Despite its benefits, CB13 has many chemical problems that limit its use. For example, it is "lipophilic," meaning it is not very soluble in water, and barely dissolves in gastrointestinal fluids when administered orally (in which case it is not well absorbed). Furthermore, it is very unstable from the chemical point of view, which means that its powerful effects are not taken advantage of and barely noticeable if not applied effectively.
The original contribution made by this research, therefore, is not the CB13 itself, but rather in how it is administered, using nanotechnology. The group has synthesised polymeric nanoparticles that function as a transmission instrument, as they contain this molecule and deliver it directly to the cells on which they must act. These nanoparticles are those which, when administered orally, will determine the result and produce the analgesic effects.
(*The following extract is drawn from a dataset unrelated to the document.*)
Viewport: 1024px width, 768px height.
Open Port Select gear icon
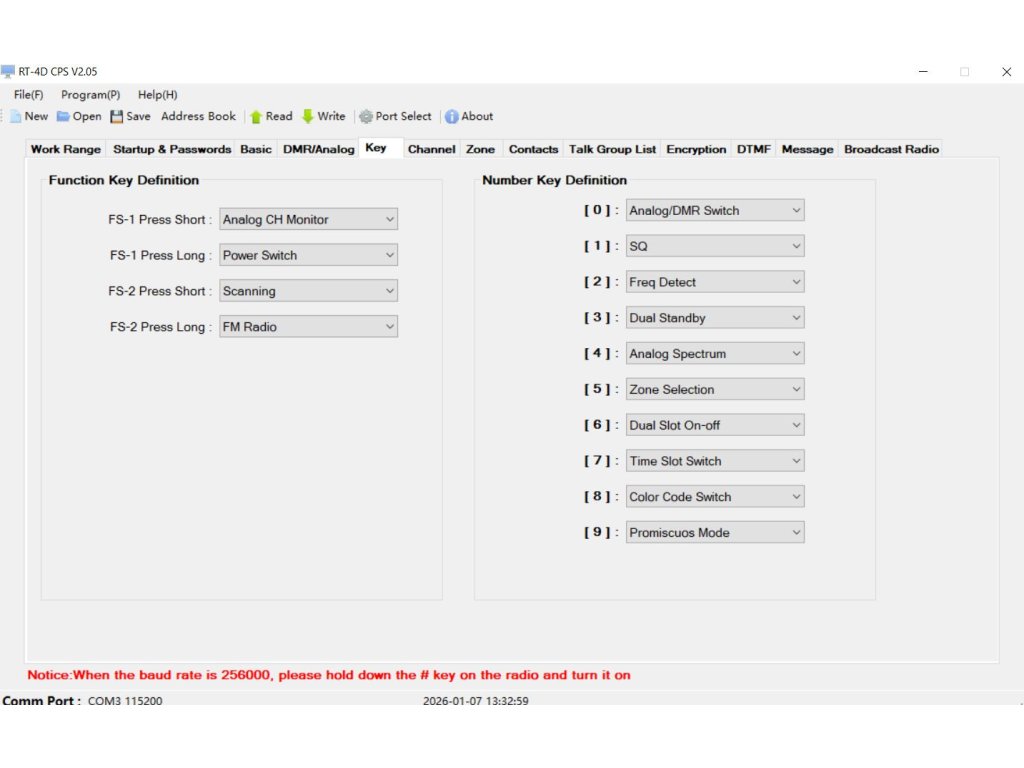[x=366, y=116]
Thus far they have proven their effectiveness at the pre-clinical level in laboratory rats. They have specifically verified that animals that had been treated in this way benefited from its analgesic effects over a 9-day period with a single dose, while the effects of the same applications with CB13 but without facilitation by nanoparticles lasted just eight hours.
Arévalo believes that everything related to cannabis studies must be handled in a level-headed manner, and that the health groups involved should meet and work together on the issue, especially with regards to the treatment of pain. "Short-term acute pain is essential for life because it keeps people alert to situations that may endanger their lives," but chronic pain serves no purpose and must be treated. This may very well be the start of a solution that would open up whole new possibilities for many patients.
The idea now is to begin human trials so that in a few years anyone can find a product on the market. "With regards to the patent we have, we understand the process perfectly. We know how it works," says the researcher, adding that what is needed now is a pharmaceutical company interested in licensing it. In this way the team will be able to begin the clinical evaluation of the product in different phases, in order to determine the drug's safety and effectiveness.
"An important door is being opened" for the sick thanks to this research, he says. Especially because there are no other drugs that effectively alleviate neuropathic pain. "This is a good opportunity to solve a real clinical problem that affects many, many patients," he says.
The development has already received extensive media coverage, and patients have contacted them to inquire about the study's progress, many of them already having volunteered to participate in the human trials. This should come as no surprise, as this type of chronic pain is something that affects a large percentage of the population worldwide.